歯並び矯正に携わるのは専門医とは限らない
今後、問題点がさらに改善されれば、使いやすい治療法へと進化する可能性もあるインビザライン。ですが、現状、効果の期待できる症状の適応範囲は限られているといって問題ないでしょう。ですから、安易な使用はさけるべきで、もしそれが守られなかった場合は、訴訟によって、病院側と患者側が争うといった事も覚悟しなければなりません。
近年、拝金主義的な経営方針が透けて見えるような歯並び矯正が、残念ながら増えてきているように感じます。

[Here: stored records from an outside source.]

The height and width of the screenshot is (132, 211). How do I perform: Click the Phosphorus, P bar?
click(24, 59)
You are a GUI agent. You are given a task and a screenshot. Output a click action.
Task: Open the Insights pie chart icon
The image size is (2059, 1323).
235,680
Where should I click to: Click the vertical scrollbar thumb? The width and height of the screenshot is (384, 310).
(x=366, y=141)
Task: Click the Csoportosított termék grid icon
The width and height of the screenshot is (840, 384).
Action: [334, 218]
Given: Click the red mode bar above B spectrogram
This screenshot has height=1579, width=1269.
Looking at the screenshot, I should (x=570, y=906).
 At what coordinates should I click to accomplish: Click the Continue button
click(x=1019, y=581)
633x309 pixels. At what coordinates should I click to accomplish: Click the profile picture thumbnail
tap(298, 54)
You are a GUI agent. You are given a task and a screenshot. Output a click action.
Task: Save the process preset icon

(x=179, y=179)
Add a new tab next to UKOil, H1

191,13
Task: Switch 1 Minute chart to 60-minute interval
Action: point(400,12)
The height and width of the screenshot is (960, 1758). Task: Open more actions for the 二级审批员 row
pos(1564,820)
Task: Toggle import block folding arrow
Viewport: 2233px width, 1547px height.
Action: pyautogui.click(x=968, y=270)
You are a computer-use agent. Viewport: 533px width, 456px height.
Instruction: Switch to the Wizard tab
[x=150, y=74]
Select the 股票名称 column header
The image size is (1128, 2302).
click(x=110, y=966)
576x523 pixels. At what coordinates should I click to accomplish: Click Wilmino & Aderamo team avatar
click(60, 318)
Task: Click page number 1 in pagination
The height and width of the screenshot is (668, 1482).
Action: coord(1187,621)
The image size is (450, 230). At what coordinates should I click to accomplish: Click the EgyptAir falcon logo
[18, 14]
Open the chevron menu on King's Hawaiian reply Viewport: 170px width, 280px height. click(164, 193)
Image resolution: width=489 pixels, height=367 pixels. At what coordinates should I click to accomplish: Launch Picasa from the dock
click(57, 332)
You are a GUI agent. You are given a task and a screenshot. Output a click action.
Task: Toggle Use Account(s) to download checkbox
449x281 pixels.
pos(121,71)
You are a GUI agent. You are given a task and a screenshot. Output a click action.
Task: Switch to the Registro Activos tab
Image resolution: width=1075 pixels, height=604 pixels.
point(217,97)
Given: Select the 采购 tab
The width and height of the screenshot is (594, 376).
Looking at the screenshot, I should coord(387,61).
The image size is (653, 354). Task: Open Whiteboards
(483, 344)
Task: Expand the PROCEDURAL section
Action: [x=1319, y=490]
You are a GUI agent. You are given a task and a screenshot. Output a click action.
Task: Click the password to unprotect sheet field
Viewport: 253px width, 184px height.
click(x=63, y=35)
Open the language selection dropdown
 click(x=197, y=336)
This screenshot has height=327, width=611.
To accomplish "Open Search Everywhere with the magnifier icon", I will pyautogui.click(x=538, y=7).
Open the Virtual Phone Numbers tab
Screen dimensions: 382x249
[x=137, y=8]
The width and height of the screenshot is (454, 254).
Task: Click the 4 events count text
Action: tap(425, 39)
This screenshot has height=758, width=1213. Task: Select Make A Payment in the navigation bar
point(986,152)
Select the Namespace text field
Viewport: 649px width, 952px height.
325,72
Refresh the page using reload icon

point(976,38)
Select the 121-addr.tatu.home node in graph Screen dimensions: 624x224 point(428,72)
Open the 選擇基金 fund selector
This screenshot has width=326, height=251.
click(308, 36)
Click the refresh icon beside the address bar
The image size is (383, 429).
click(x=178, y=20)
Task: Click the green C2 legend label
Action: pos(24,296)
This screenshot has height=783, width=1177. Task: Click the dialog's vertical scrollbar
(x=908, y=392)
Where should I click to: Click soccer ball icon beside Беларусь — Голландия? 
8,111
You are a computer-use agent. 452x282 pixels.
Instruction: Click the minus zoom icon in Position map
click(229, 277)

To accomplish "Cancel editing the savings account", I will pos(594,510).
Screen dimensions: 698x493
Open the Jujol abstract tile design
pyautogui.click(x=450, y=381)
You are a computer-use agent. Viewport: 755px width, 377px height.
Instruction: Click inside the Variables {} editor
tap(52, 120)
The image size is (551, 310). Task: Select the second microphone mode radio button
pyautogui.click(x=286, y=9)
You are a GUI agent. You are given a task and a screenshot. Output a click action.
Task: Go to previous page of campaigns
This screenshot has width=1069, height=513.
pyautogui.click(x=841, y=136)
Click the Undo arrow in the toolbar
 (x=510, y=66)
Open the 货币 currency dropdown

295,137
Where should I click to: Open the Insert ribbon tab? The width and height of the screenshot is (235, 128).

インビザラインのマネゴトのような治療を「最先端の歯並び矯正」と大々的に喧伝し、集客に励んでいる姿を見るにつけ、憂鬱な気分になります。
こういった、金銭至上主義を地で行くようなエセ矯正歯科医は、全てとはいいませんが、矯正歯学について正規の訓練を積んでいないケースが多いようです。
ここで問題なのは日本の医療行政が定めたルールです。医師や歯科医師は、公に認められた診療科であれば、どのような科であっても、看板として掲げることができるのです。
このルールを上手く利用し、歯並び矯正治療を行っているところも当然あります。専門の矯正歯科医とは知識も技術も大いに違うはずなのですが、患者さんの払う料金に大差はありません。
矯正歯科、特にインビザラインのように新しく登場した治療法を用いて矯正を行う際は、高い専門性が要求されます。講習会などで基本的なことを理解しただけで、実際の治療を行ってしまうのは、大いに問題あり、と言わなければなりません。